# [EXERCISE REQUIREMENTS]
Write out the items below again with "accomplish" replaced by "carry out" and nothing else changed. Leave the pictures out.

# [Word and element location records]

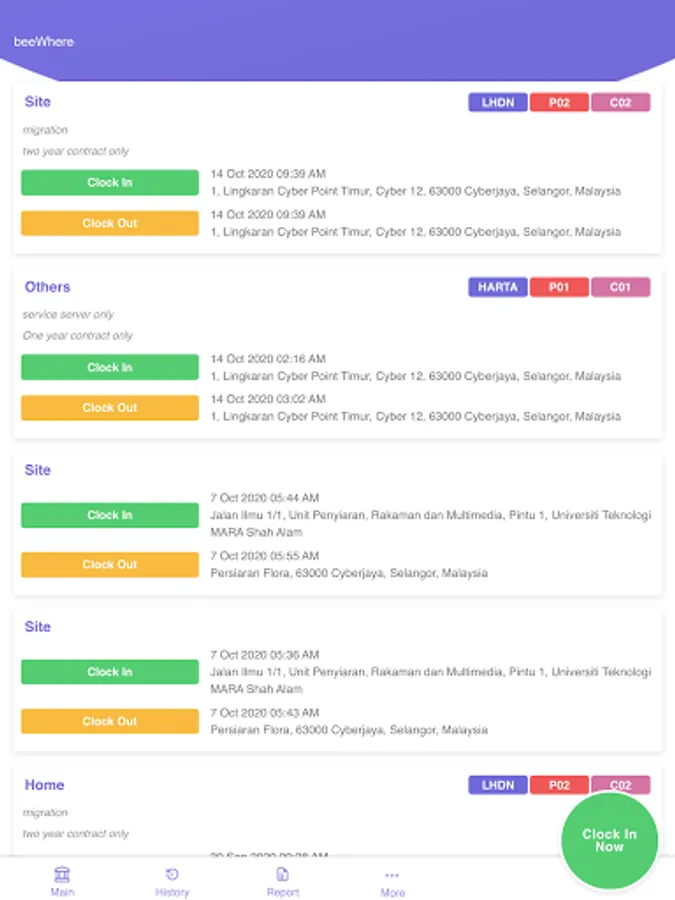Select the C01 tag in Others card
The height and width of the screenshot is (900, 675).
tap(621, 287)
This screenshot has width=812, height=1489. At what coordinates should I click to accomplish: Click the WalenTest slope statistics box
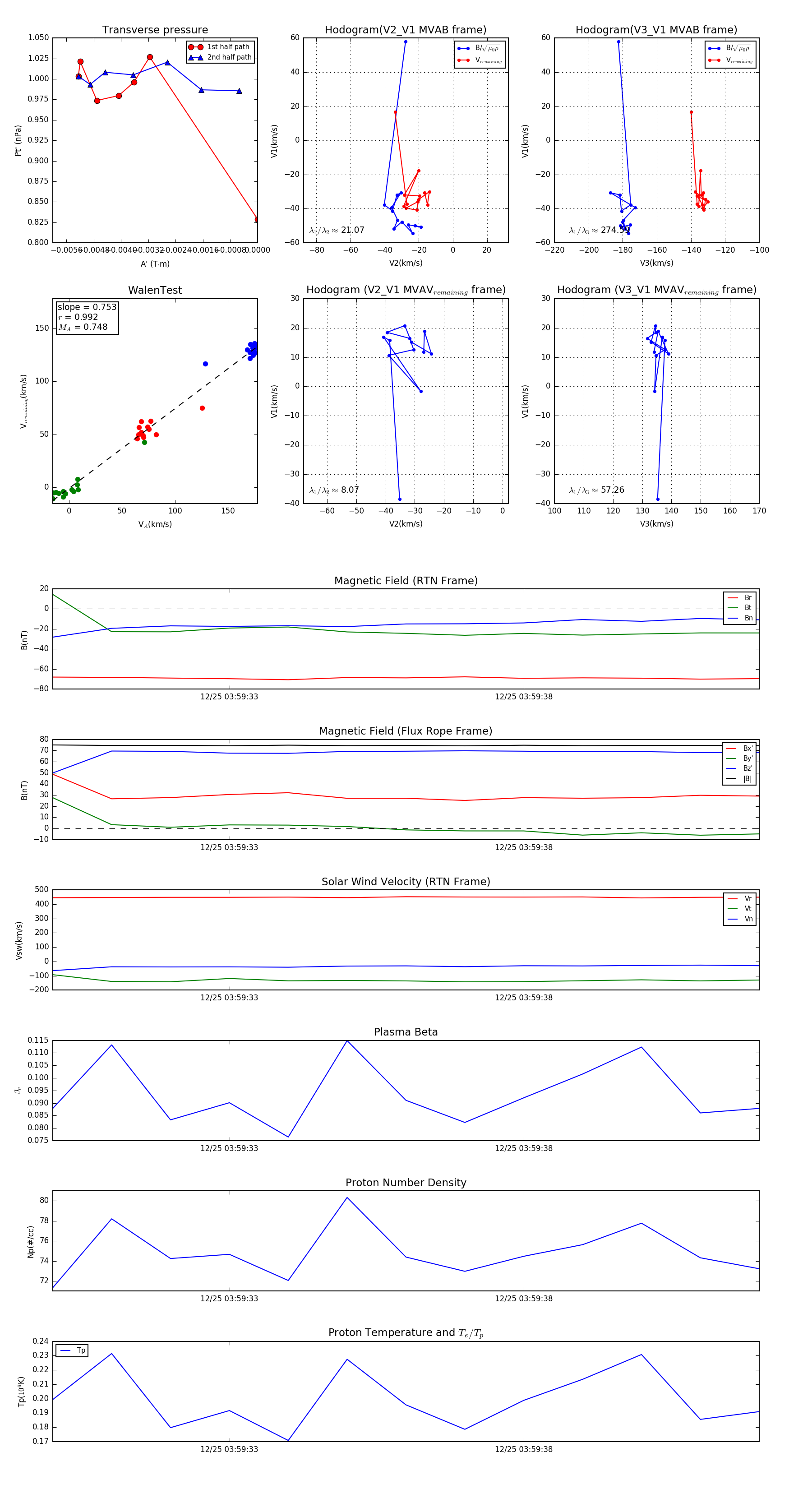click(x=87, y=317)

# [ANSWER FOR THE TASK]
Select the C01 tag in Others card
The height and width of the screenshot is (900, 675).
tap(621, 287)
This screenshot has width=812, height=1489. At what coordinates should I click to carry out: Click the WalenTest slope statistics box
click(x=87, y=317)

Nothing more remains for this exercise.